Así lo cuenta el narrador, quien sin duda tiene como correlato a Vilá, pero no por ello deja de ser un personaje de novela, tan sometido a elecciones y silencios como cualquier otro. Ese narrador se presenta como un puritano desclasado que odia el mundo, la realidad y el dinero. Se recuerda en 1991 como un tipo «muy serio y muy frío, distante y a ratos casi patibulario. Con un punto siniestro. O tal vez atormentado». Aunque acto seguido, en uno de sus frecuentes ajustes de tiro, matizará: «Una cosa sutil. Había que acercarse mucho y mirarme bien a los ojos para detectarlo. Puede que también resultara borde». En todo caso, aspiraba a la soledad. Desconfiaba de cualquier afecto, y en particular de la amistad, «una debilidad y una mentira». Quienes hayan leído 1980 intuirán algunas raíces de esos sentimientos.
El nihilista que se negó a ser pijo
Vilá, a quien la vida le ofreció la posibilidad de ser el pijo que no quiso ser, explica que estudió Filosofía porque esa carrera le cerraba un montón de puertas. Las que conducían a un trabajo con «un horario, una oficina y una serie de labores que no te interesan nada». ¿Rebelde? Él y su amigo del alma, el pintor y aprendiz de filósofo Roberto Gil, eran «lo suficientemente arrogantes» para detestar «la odiosa y puta normalidad», la pobreza de espíritu de la mayoría de sus compañeros de curso. «O lo suficientemente cínicos. Creíamos merecer otra cosa y desconfiábamos de todo, menos de esa valía que ni siquiera nos habíamos molestado en demostrar. De forma muy especial, desconfiábamos de la autoridad y las jerarquías. Un profesor era, por definición, un enemigo». ¿Nihilista? Como parte de su generación a esa edad. «Y lo sigo siendo, es mi querencia».

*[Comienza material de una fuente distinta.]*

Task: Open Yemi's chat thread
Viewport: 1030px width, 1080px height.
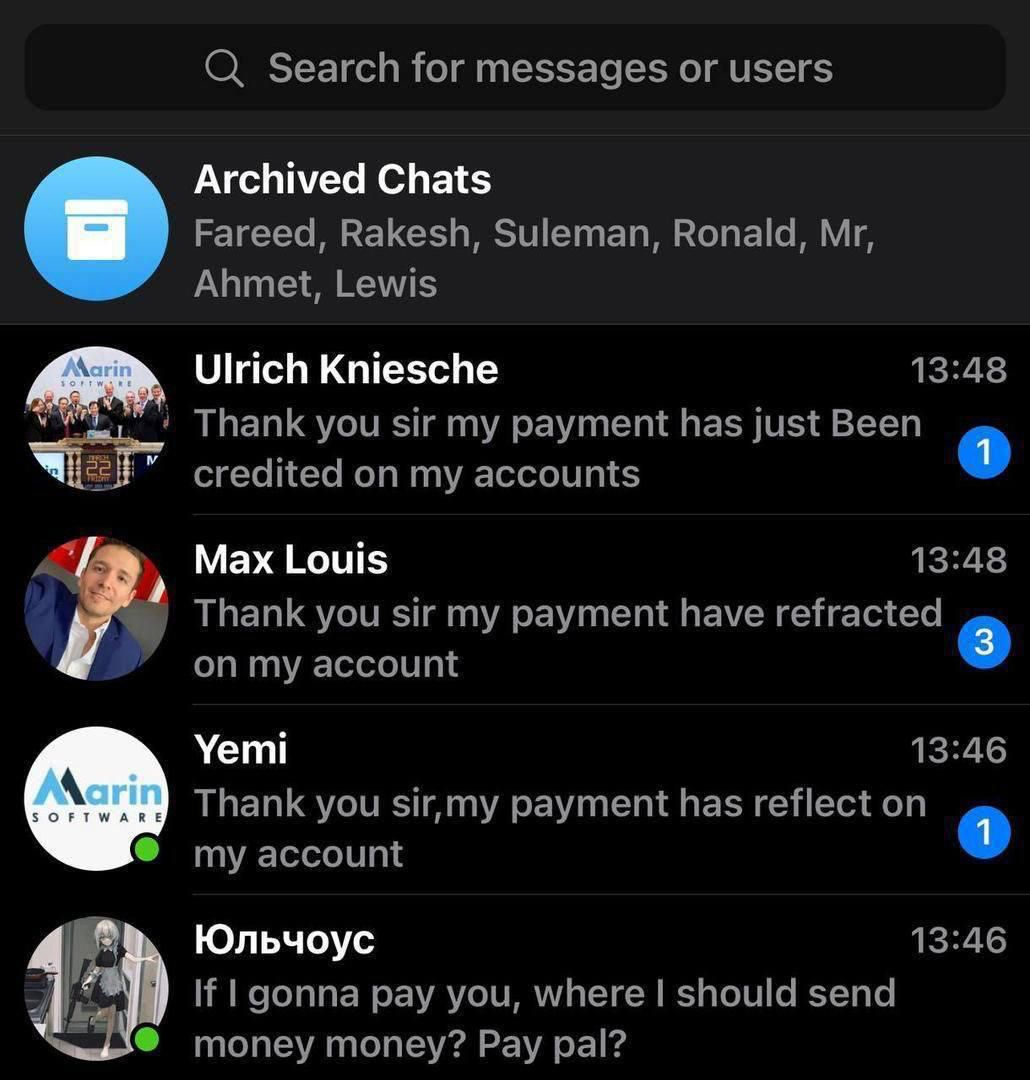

¿Podemos estar seguros? «Pura patraña de nuevo. (Era) la mezcla perfecta de odio, pereza y cobardía. Odiaba yo mucho el mundo y a la humanidad. Y, por supuesto, me odiaba a mí mismo. Aún insisto en ello. Odio de forma natural, me sale solo». Resumen de estos apuntes de autorretrato postadolescente: «¿He dicho ya que era un inmenso gilipollas? Mucho más que ahora, incluso». En esa época leía a Nietzsche, Mishima, Céline. Para quienes no sientan predilección por el castigo, Vilá asegura que empezó a curarse la misantropía extrema a partir del año siguiente, lo cual le permitió acercarse al que habría de ser su mejor amigo, «un ángel estúpido de su propia destrucción».

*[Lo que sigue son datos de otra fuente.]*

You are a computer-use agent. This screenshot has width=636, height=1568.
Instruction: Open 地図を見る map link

Ha sido una tentación crítica retratar al autor en sus palabras. Pero cerrar demasiado el campo mutila el paisaje. Es cierto que en las cien páginas de «Los filósofos gilipollas» resuenan latigazos y se escurre el ácido, pero también hay muchas líneas de amistad, bares, pisos, música, lecturas, amores que nacen, mueren o se bifurcan, duelos, payasadas, risas y lágrimas, tarados odiosos, tarados entrañables. La tara es un concepto importante para Vilá, quien la concibe como principio de individuación. De hecho, prefiere ese concepto al de trauma, que ve más noño, grave, victimista. Es más, Vilá se identifica con los tarados: «Es la palabra que empleo siempre para describirme a mí y a las personas que más me interesan».
Mucho bullicio, pues. Pero apenas leídas diez páginas estallará una de las dos grandes bombas de la historia: un suicidio que, sin embargo, no se consumará hasta el año 2000 y marcará el final de la fiesta, «el adiós a una juventud que quizás no fue alegre pero sí fue libre y fue plena, fue orgullosa, fue auténtica, fue intensa, impertinente y cruel». Lo cierto es que Vilá nunca ha sido un fan de las líneas rectas, así que desde el albor de la novela ya estamos subidos a la montaña rusa de los tres planos temporales: el de la fiesta (1991-2000), el de la ferocidad (2004-2013) y el de la escritura (2020-2022). Estos vaivenes, que fundan el ritmo de la estructura, derivan de un modus scribendi basado en destellos epifánicos. Disparadores de emociones, convenientemente fechados, que a su vez enlazan con recuerdos sin data situados en cualquier plano temporal. Con esos saltos, fruto de la dinámica que rige las pesquisas, se vuelven innecesarios los puentes entre islas y, por esa vía, se conjuran las distorsiones y fabulaciones que a menudo impone la linealidad, incluso la más disfrazada.
Descuiden, sin embargo, los propensos al mareo. A este volumen le casa bien esa expresión tan querida por muchos lectores: «Se lee bien». Quiera eso decir lo que tan beneméritas almas pretendan decir con ello. De modo que los saltos adelante y atrás, lejos de confundir, esclarecen el texto al preservar la intensidad de la epifanía y facilitar que los mimbres de la trama se entretejan con destreza y con arte.
El tiempo de la ferocidad
El núcleo narrativo de la segunda parte, «Los años feroces», arranca en abril de 2004 y proyecta su mirada hasta 2013. Esas páginas llevan la marca indeleble de la segunda bomba: una historia de amor calcinada, puro corazón de la novela, que desprende como efecto colateral la tercera explosión, un suicidio tardío. Será el de un amigo tóxico, «el más enfermo de todos nosotros», y llegará en 2021, cuando el autor ya llevaba más de un año escribiendo. Es en esta segunda parte donde, embocada la treintena, se agita la tierra desolada de la enfermedad mental, la caída, el daño, el castigo, el miedo, la rabia, el odio, la culpa.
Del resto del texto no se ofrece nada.